Потому что я очень легко могу себе это представить. Ты просыпаешься самим собой без возраста, версией себя из потустороннего мира, тебе вечные тридцать, вечные сорок, гоп, выпрыгиваем из кровати, говоришь ты сам себе, нас ждет новый день. Ты хочешь сбросить с себя одеяло и встать ногами на пол, но тут до тебя начинает доходить, что ты стар и немощен, и живешь уже не в своем доме, и придется ждать, пока тебя спустят с кровати и помогут помыться и одеться. Сам ты не можешь ничего, одетого тебя сажают в кресло, которым ты так толком и не научился управлять. И ты с самого утра знаешь, как пройдет остаток дня: тебя покормят завтраком, потом опять пересадят в кресло, в пол-одиннадцатого кофе, в двенадцать обед, потом ждать до полчетвертого, когда принесут чай, а потом в шесть часов бутерброды – ничего из того, что тебе дают, ты не выбирал сам. Может, придет кто-нибудь навестить, а может, не придет.

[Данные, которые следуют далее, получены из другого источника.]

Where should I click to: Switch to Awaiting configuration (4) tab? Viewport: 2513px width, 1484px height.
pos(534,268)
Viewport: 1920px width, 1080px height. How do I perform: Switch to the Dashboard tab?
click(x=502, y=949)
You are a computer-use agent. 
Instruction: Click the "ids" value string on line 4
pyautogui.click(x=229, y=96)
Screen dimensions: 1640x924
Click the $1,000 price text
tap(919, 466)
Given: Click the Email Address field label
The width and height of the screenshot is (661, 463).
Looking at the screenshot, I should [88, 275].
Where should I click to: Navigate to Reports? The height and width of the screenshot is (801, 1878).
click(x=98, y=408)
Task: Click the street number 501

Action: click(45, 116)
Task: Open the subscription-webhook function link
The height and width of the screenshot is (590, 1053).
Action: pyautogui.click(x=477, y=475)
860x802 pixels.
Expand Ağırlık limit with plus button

С каждым зашедшим в комнату сотрудником ты пытаешься завязать разговор, но у всех мало времени, а говорить-то тебе не о чем, кроме как о самом себе. Ты можешь дойти с роллатором до туалета, но по окончании тебе нужна помощь, и иногда приходится ждать двадцать минут, пока кто-нибудь придет, и сколько бы ты ни нажимал на кнопку, если уж они заняты, то заняты. Есть телевизор, но тебе все еще почему-то кажется, что это око дьявола, и потому ты смотришь его лишь изредка, только «Новости» и эти смешные документалки о природе, с обезьянами и так далее. Вечером становится темно, это хуже всего, иногда задернуть занавески приходят совсем поздно, когда небо почернело, а самому тебе уже никак. Тебе приносят чай, а потом приходят еще раз уложить в постель. И если ты еще молишься, то молись, чтобы завтра не проснуться так же: как заключенный, который несколько предательских секунд верит, что он дома и скоро отправится завтракать в город.
Непроглядная тьма, господин.
И не говори.
Но потом она все-таки обрела счастье.
Сначала с ней случился инсульт, после чего она уже не могла говорить полными предложениями. Вот тогда-то и вернулась война.
Принимая во внимание ее возраст, предположу, что вы говорите о Второй мировой войне?
Да, именно та война. Она тогда еще жила с родителями в Лейдене, брат скрывался в Велюве, в деревне Стру, чтобы его не послали на работы в Германию, вместе с моим отцом, моим будущим отцом, мать уже была с ним знакома. Время от времени она приезжала туда на поезде, привозила талоны брату и жениху, больше я об этом ничего не знаю – где она доставала эти талоны, как все это было устроено – но точно знаю, что в поездах было небезопасно, их проверяли, и если ты вдруг везешь с собой все свои талоны,
Но
Когда деменция продвинулась настолько, что она больше не могла жить одна в той квартирке на верхнем этаже, она перешла в закрытое отделение внизу, в маленькую комнатку, где ей очень нравилось, потому что там не было непросматриваемых углов, где мог бы кто-нибудь спрятаться, чтобы за ней подглядывать. А львиную долю своего времени она проводила в общей гостиной, вместе с одиннадцатью другими проживающими. С этого момента все заботы о ней взяли на себя другие, именно об этом она мечтала всю жизнь, во всяком случае, всю свою взрослую жизнь, всю замужнюю жизнь. Долой вопрос, что готовить на ужин, долой принятие решений о том и о сем, ведь никто же не помогал, никто не объяснял, как надо, в детстве она, как старшая дочь, тоже часто помогала по дому, но тогда все было по-другому, это были другие люди, это были
Жизнь – полная корзина грязного белья.
Что?
Извините, господин, мне захотелось использовать метафору. Итак, ваша мать была счастлива.